Il est tentant d’y voir une explication à l’attitude ambivalente d’Orbán envers l’Union : critique ouverte, mais n’appelant jamais à en sortir. Mais dans le cycle suivant, 2020–2027, ces fonds seront grandement réduits. C’est à cette lumière que les observateurs du système politique hongrois attendent et décodent les évolutions de l’attitude d’Orban envers l’Union. Le vote de l’article 7 sera-t-il l’occasion parfaite donnée aux gouvernements illibéraux pour commencer à évoquer l’idée d’une sortie de l’UE pour la Hongrie, voire plus largement pour Groupe de Visegrad, un « Visexit » ?

L’enjeu : l’identité ou le projet ?

S’agit-il d’un débat fondamental sur les « valeurs » de l’Union, comme le soutiennent les deux camps en présence ? Sans doute divergent-ils sur la teneur et l’étendue des principes juridiques de l’Union. C’est pour cela qu’ils ont des appréciations opposées sur leur situation en Hongrie.
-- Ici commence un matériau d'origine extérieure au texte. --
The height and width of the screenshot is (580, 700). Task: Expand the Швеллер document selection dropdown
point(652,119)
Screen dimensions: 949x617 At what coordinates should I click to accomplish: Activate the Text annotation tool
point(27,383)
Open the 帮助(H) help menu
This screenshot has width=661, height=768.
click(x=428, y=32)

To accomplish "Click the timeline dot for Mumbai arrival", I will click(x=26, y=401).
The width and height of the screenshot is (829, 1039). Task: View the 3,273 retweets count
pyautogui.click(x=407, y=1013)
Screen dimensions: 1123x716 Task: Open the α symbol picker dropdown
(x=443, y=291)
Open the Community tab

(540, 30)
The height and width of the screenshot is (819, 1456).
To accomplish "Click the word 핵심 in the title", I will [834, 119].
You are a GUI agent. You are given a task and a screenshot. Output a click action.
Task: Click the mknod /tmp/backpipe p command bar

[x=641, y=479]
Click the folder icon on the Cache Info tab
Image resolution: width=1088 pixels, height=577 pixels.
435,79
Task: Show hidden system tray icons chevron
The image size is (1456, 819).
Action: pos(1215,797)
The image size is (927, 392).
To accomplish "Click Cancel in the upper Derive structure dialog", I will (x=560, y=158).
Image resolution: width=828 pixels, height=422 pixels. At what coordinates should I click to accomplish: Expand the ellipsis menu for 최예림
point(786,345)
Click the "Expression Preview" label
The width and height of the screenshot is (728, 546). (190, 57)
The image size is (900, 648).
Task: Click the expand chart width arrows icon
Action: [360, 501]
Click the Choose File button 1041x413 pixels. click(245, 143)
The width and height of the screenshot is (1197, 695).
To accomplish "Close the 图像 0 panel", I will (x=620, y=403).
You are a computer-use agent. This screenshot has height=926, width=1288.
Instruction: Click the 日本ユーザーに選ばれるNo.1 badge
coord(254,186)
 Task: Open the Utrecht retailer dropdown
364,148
Mais, ce qui est en jeu est tout autant un débat sur l’avenir de l’Europe. Viktor Orbán n’a pas le monopole de la préservation des valeurs européennes. Les autres courants politiques sont tout autant dans la lignée des valeurs de notre continent. La libre-pensée, l’asile pour les persécutés, la pluralité confessionnelle, la coexistence pacifique des cultures, toutes ces valeurs entrent dans l’ADN de l’Europe au moins autant que les racines chrétiennes évidentes du continent.

Les forces politiques européistes sauront-elles formuler les débats de l’opinion publique européenne naissante dans leurs propres termes ou resteront-elles dans le cadre du débat défini par le camp d’Orban ? Il leur faudra faire cet effort pour que leur campagne soit audible et suscite l’adhésion.

Aujourd’hui, dans le cas hongrois, c’est le destin de l’Europe qui se joue : soit une mise en commun plus large des souverainetés nationales ; soit un retour à celle-ci. Les élections de mai prochain arbitreront entre la victoire parlementaire des européistes et la victoire symbolique d’Orbán.